■ Page text ■
Sigal admits from the start that Stone always was a hero to him. So how can anyone who believes this do anything but praise  Guttenplan to the skies, and be immune to seeing anything potentially problematic with his book? Of course, Sigal makes his own serious errors. He attributes FBI investigations of Stone to Hoover’s anger at Stone’s criticism of him. Now J. Edgar Hoover was no saint; more likely he was just the opposite. But Sigal ignores the fact that the Venona files identification of Stone as “Blin”- who worked for the KGB as an agent, was reason enough to carry out an investigation and start a file on him.

Sigal, of course, thinks that the charges against Stone were nothing but a “fairy tale,” and oblivious evidently to the material that appears in the Haynes-Klehr-Vassiliev book Spies:The Rise and Fall of the KGB in America, he writes that what he calls a “smear” comes only from “a purported KGB agent’s report to Moscow of his wartime lunch, or lunches, with Stone.” Here Sigal confuses the words made by Oleg Kalugin to different people about his lunches with Stone decades later with what appeared in Venona and dealt with the 1930′s. Perhaps Sigal should do some reading before writing about all this.

Sigal goes so far as to praise Stone’s tendentious 1953 book The Hidden History of the Korean War, which even a sympathizer of Stone like the historian Norman Kaner wrote in 1971, in an little known essay on “I.F. Stone and the Korean War,” that “Stone went so far as to suggest that President Rhee in collusion with Chiang Kai-shek had deliberately provoked the North Koreans into attacking. He furthermore implied that certain high military officials, including General MacArthur, were aware of these machinations.” Kaner thought Stone had some valid criticisms to make about US policy, but he acknowledges that Stone’s re-examination of the war’s origins “detracted from Stone’s credibility as a commentator on the Korean War.”

■ To do ■
**A)** In the text about Sigal's view of I.F. Stone, what name do the Venona files use for Stone?
**B)** Continue the piece on Sigal's defense of I.F. Stone from where it stops.

■ Source information ■
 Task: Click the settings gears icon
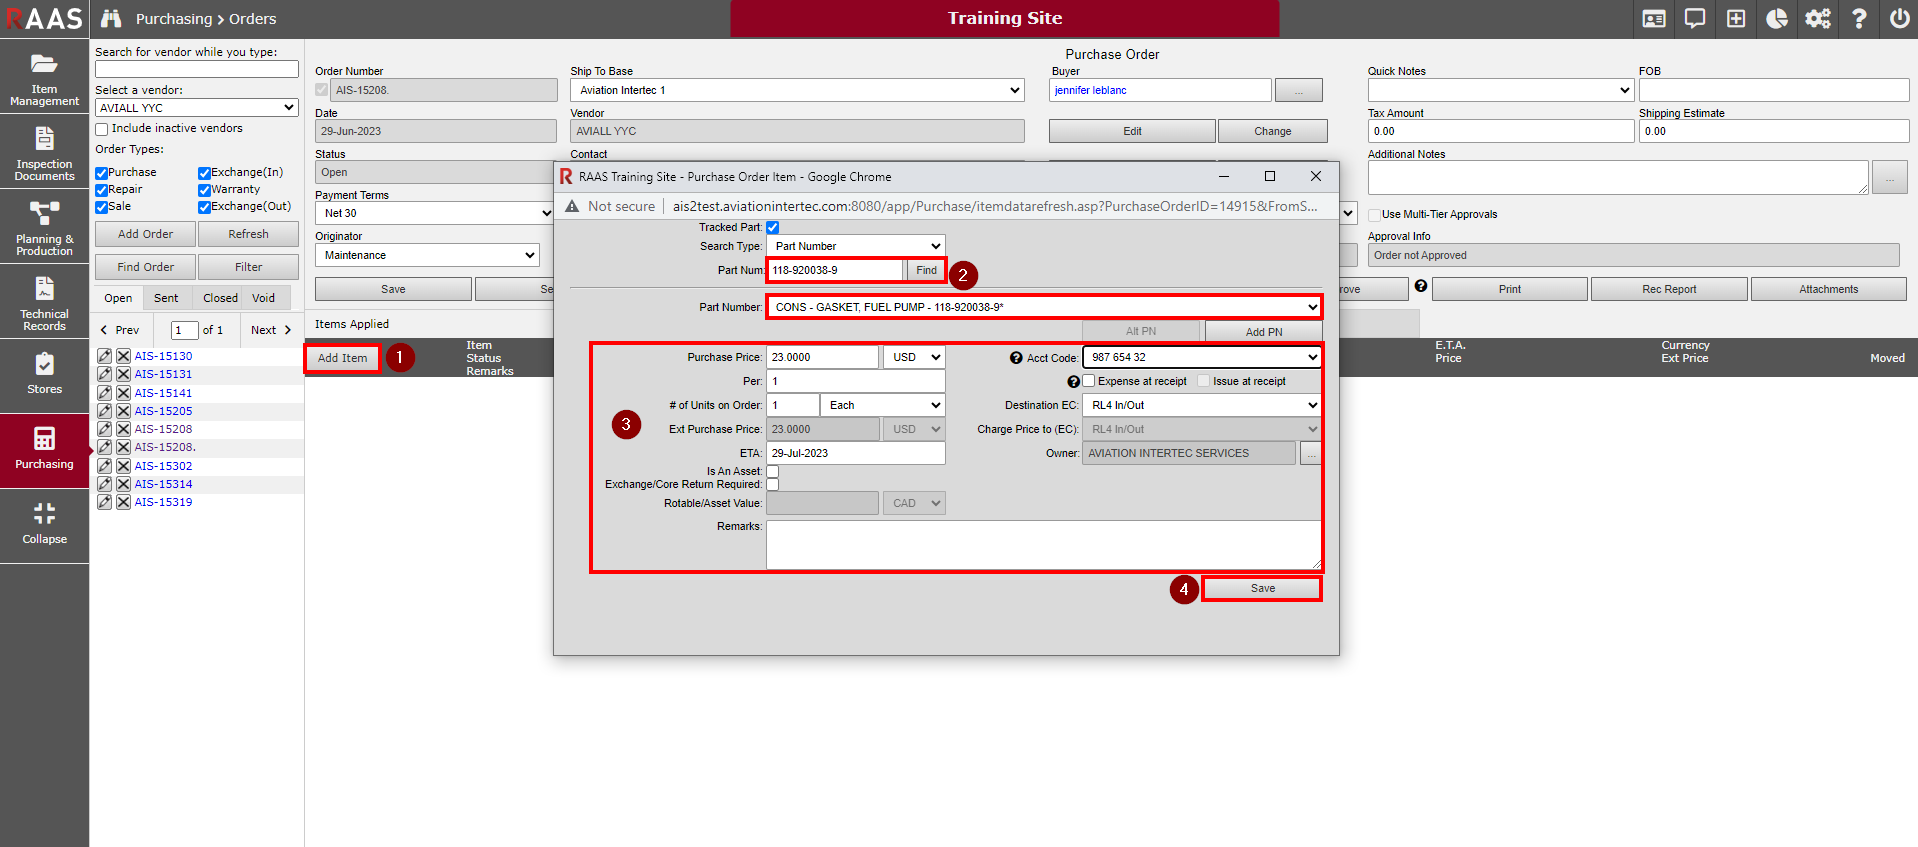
==
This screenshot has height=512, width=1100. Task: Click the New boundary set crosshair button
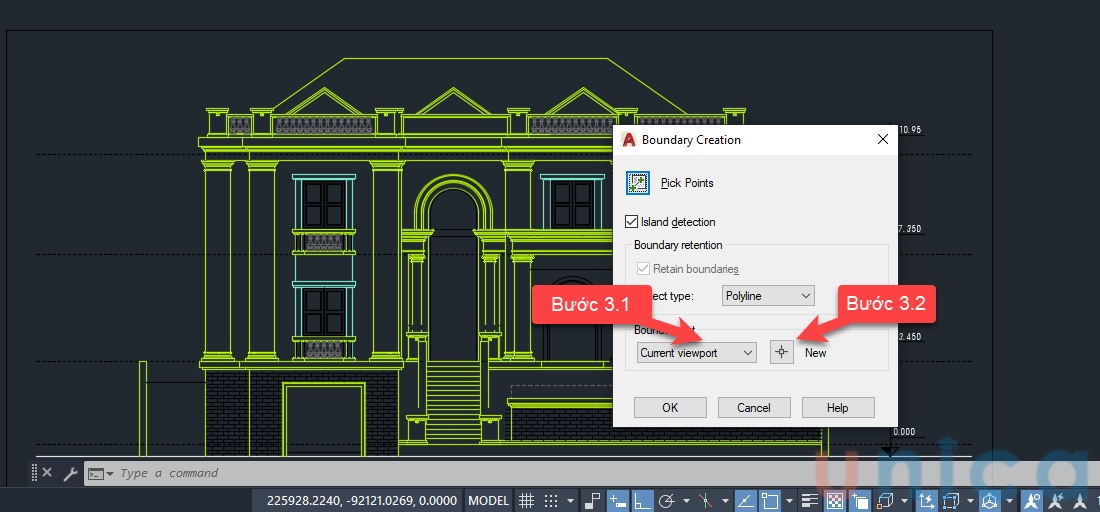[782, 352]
==
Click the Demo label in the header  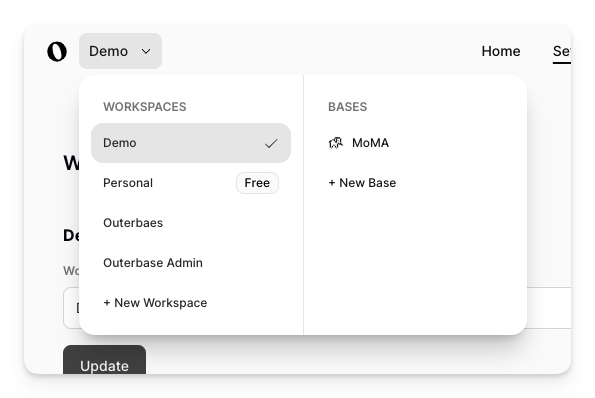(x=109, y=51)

■ Replies ■
**A)** "Blin"

**B)**
What Sigal thinks makes the book “outstanding” is what he calls “a colorful, rambunctious left-of center American cavalcade, from the Great Depression to the Vietnam War.” Indeed, this is precisely what makes the book weak.

An antidote, fortunately, may be found in David Oshinsky’s wise and nuanced discussion in Slate, the online magazine. Oshinksy, a serious centrist liberal and a first-rate historian, who  justly won the Pulitzer Prize two years ago for his book on the polio scare in America, knows how to critically evaluate a book and deal with both its strengths and weaknesses.  He acknowledges, for example, that he sees good reason to view Stone “as a superb investigative reporter and a writer of lasting impact.”

But he manages to see right away that Guttenplan is trying to “smooth every blemish,” and by treating Stone as a prescient hero who was correct about all he considered, takes away Stone’s humanity and whitewashes the inexcusable.  Oshinkshy notes correctly that Stone was “a dogged apologist for the Soviet Union during much of his career,” and that it is certainly possible that this outlook led him to serve the KGB as an agent, serving as a “talent-spotter and confidential source.” (He gets what Klehr and Haynes say correctly; they do not say he was a spy.)

Oshinksy continues to nail Guttenplan for seeing “no contradiction between Stone’s soft spot for Stalinism, on the one hand, and his journalistic integrity, on the other.”  Stone, he notes, never wrote about the Gulag, the Soviet suppression of free speech, and regularly ignored—till it had ended way after Stalin’s death-the “mass murder in the Soviet Union. And he observes that while Stone’s criticism of the Vietnam War certainly was warranted, Stone also was at the same time enchanted “with a new crop of left-wing dictators like Fidel Castro.”

Oshinksy’s main point is that rather than being an independent radical, “radicalism and independent thinking were mutually exclusive elements for Stone, with the former dominating the latter.” Stone essentially viewed the world through the lens of the Soviet Union- what served its needs served the world. During the war, Stone favored prosecution of Americans opposed to World War II, and like the Communist Party, USA, he remained silent about the internment of Japanese Americans on the West Coast.  Stone, Oshinksy understands, had many contradictions that deserve a critical examination, and not a celebration.